Task prompt
Look through the entries below and report every line that has "Start".

[[ Record extracts, beginning ]]

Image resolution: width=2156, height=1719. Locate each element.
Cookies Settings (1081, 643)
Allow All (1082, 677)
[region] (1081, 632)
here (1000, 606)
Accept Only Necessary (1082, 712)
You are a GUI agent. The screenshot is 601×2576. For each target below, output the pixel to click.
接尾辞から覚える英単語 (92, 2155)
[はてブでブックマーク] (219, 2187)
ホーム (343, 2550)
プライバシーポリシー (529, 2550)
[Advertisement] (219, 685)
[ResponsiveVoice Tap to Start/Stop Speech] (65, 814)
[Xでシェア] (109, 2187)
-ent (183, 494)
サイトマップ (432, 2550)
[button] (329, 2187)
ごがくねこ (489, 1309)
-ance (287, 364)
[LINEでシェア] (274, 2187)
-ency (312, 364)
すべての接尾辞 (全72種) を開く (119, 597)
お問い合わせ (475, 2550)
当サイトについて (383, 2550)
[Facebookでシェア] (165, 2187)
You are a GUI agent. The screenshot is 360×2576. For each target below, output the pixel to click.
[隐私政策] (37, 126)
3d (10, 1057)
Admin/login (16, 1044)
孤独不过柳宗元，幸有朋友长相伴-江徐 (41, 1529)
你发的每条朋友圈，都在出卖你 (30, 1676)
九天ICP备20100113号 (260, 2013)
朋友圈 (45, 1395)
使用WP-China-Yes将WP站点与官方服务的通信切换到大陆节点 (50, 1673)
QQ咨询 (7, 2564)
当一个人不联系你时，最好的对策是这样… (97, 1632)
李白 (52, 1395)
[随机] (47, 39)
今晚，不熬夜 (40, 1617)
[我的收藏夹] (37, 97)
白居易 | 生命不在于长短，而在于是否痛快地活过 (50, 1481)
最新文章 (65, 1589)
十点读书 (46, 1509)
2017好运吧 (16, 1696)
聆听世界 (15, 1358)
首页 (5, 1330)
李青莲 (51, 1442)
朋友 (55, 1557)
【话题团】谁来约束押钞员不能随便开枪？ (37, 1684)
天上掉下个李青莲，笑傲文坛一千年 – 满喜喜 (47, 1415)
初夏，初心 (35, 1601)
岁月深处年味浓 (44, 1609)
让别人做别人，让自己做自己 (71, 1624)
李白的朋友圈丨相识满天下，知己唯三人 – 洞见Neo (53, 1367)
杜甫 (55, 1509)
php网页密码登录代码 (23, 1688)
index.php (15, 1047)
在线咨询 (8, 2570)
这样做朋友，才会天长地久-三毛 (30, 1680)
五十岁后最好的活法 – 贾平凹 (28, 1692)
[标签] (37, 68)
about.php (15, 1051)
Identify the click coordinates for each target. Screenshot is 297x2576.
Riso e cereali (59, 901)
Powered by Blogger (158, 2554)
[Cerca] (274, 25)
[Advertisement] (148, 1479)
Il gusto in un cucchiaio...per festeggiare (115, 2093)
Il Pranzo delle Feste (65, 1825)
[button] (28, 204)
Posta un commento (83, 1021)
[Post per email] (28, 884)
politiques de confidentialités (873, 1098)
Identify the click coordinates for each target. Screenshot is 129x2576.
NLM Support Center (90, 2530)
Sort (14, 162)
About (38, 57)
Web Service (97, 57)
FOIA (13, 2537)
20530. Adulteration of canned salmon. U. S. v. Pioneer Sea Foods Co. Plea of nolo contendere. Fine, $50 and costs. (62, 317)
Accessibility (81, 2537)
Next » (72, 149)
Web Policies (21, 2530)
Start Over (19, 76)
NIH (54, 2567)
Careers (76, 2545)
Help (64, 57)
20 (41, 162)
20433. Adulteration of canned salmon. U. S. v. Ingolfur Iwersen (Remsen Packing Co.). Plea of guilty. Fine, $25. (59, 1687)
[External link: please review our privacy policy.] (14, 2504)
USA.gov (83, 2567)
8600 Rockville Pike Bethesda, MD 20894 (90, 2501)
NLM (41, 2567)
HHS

[[ Record extracts, end ]]

Answer
[ResponsiveVoice Tap to Start/Stop Speech] (65, 814)
Start Over (19, 76)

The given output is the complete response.